A quick Google Search of the Psychology Today website for articles concerning 'The Best Interest of the Child' standard used by most U.S. Courts will yield almost universal panning of this outdated metric. Other popular standards (pushed primarily by lawyers) such as the "Approximation Rule" are obvious attempts at further muddying the waters to protect family law attorneys' interests.

When the relationship ends and parents move into separate homes, children and parents often fear that they'll lose regular contact - or the relationship will never be the same again. Very young children might be vocal about how much they miss mom or dad when they aren't with one or the other. They are still constructing relationships with both, and these bonds formed early in a child's life help to develop a foundation for future development. Allowing young children to live in both homes keeps the continuity of the relationship with both parents intact. This continuity is far more important than the continuity of any other aspect of a child's life.

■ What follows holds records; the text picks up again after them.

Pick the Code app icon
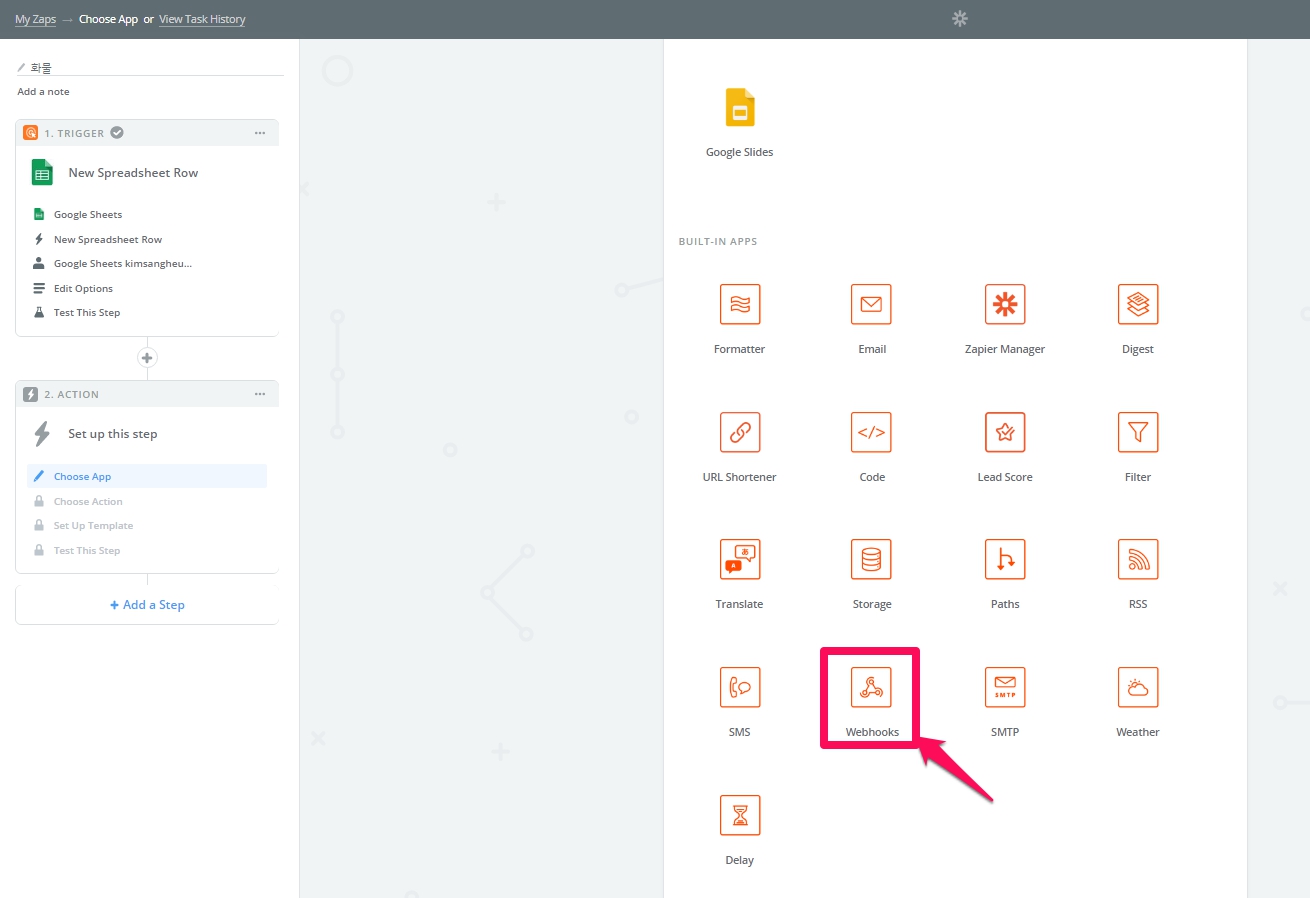Image resolution: width=1310 pixels, height=898 pixels. click(x=871, y=432)
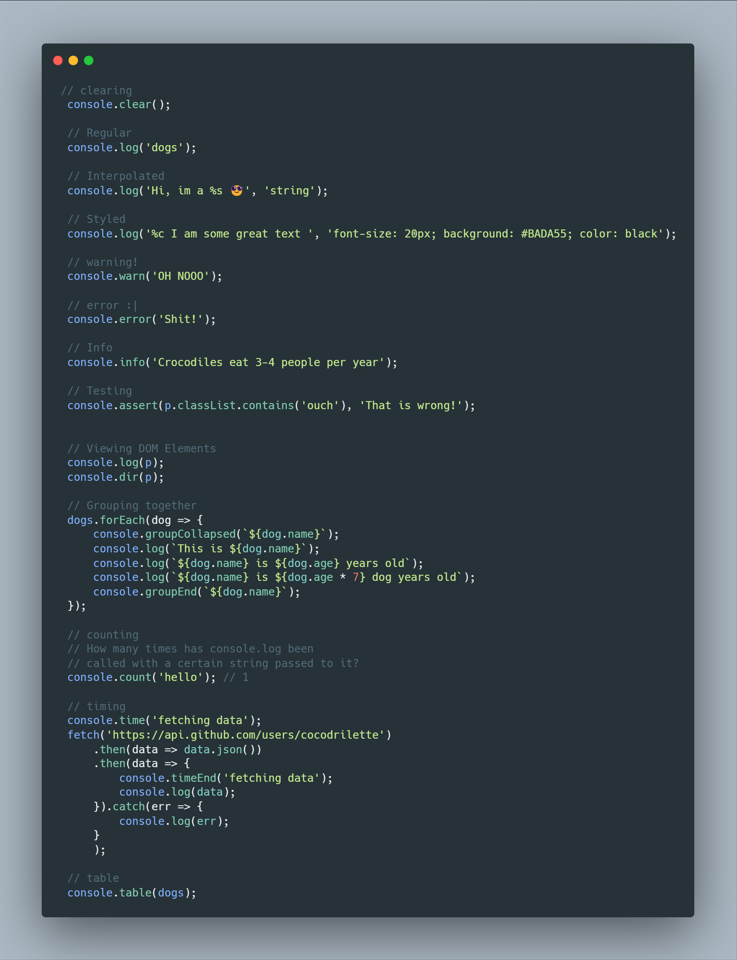Click the number 7 in dog years
737x960 pixels.
pos(355,577)
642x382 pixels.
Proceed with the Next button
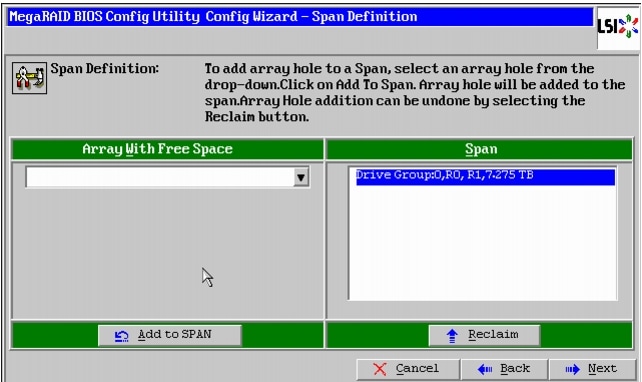coord(592,369)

(1.a) Linda Nielsen (2018): Joint Versus Sole Physical Custody: Children’s
Outcomes Independent of Parent–Child Relationships, Income, and Conflict in 60 Studies, Journal
of Divorce & Remarriage, DOI:
10.1080/10502556.2018.1454204

Excerpt from the article (1.a) citing Kari Adamsons' reaction (1.b) to misinterpretation of her meta-analysis:

Some have taken the non-significant association between contact and child well-being as an argument against joint physical custody... It should not be assumed that fathers do not need time with their children or that the amount of time spent does not matter... A father who only sees his children on Wednesday evenings and every other weekend, after which the child returns “home,” has extremely limited opportunities for engaging in children’s activities on a regular basis, being an authoritative parent or engaging in the types of everyday interactions that build relationships... How likely are children to view their fathers as “being there” for them, if fathers only can “be there” if the child’s need arises on 1–3 specified evenings or afternoons per week? Fathers should be given equal parenting time and encouraged to spend that time with their children in a variety of positive ways...
When it is known that father–child contact has positive benefits in some circumstances, but potentially a negative influence in others, to conclude and report that, on average, father contact is not important for children’s well-being is both inaccurate and misleading.

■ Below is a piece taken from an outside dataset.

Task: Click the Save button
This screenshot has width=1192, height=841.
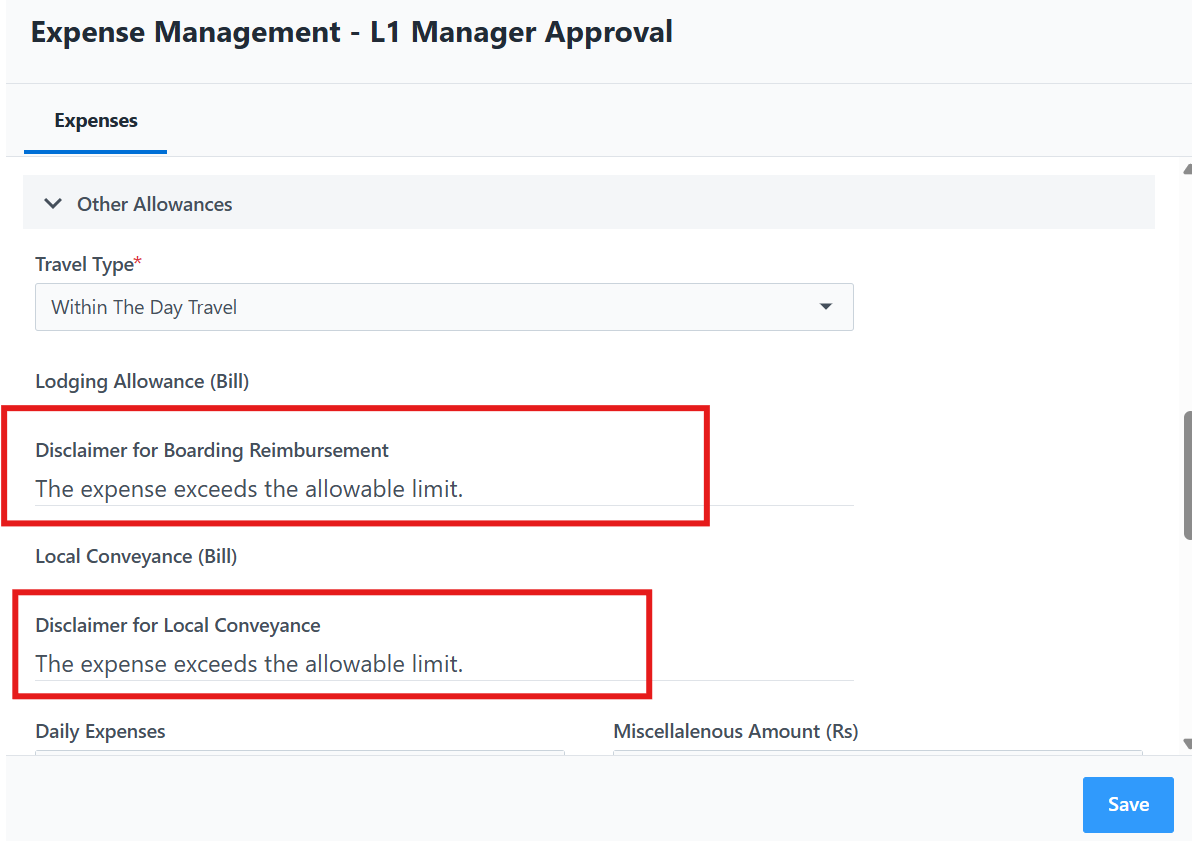Action: click(1127, 805)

(1.b) Kari Adamsons (2018) Quantity versus quality of nonresident father involvement: Deconstructing the argument that quantity doesn’t matter, Journal of Child Custody, 15:1, 26-34, DOI:
10.1080/15379418.2018.1437002

(2) Warshak, R. A. (2015). Parenting By The Clock:
The Best-Interest-of-the-Child Standard, Judicial Discretion, and the American Law Institute’s “Approximation Rule”, CR43, law review, 81 journal pages.
http://www.warshak.com/store/cr43.html

(3) Warshak, R. A. (2017). Stemming the tide of misinformation:
International consensus on shared parenting and overnighting. Journal of the American
Academy of Matrimonial Lawyers, 30(1),177–217.
https://www.warshak.com/e-libe/wp-content/uploads/2020/03/CR68-e-Stemming-the-Tide-final-ms.pdf

(4) Nielsen, L. (2017). Re-examining the research on parental conflict, coparenting, and custody arrangements. Psychology, Public Policy, and Law, 23(2), 211–231.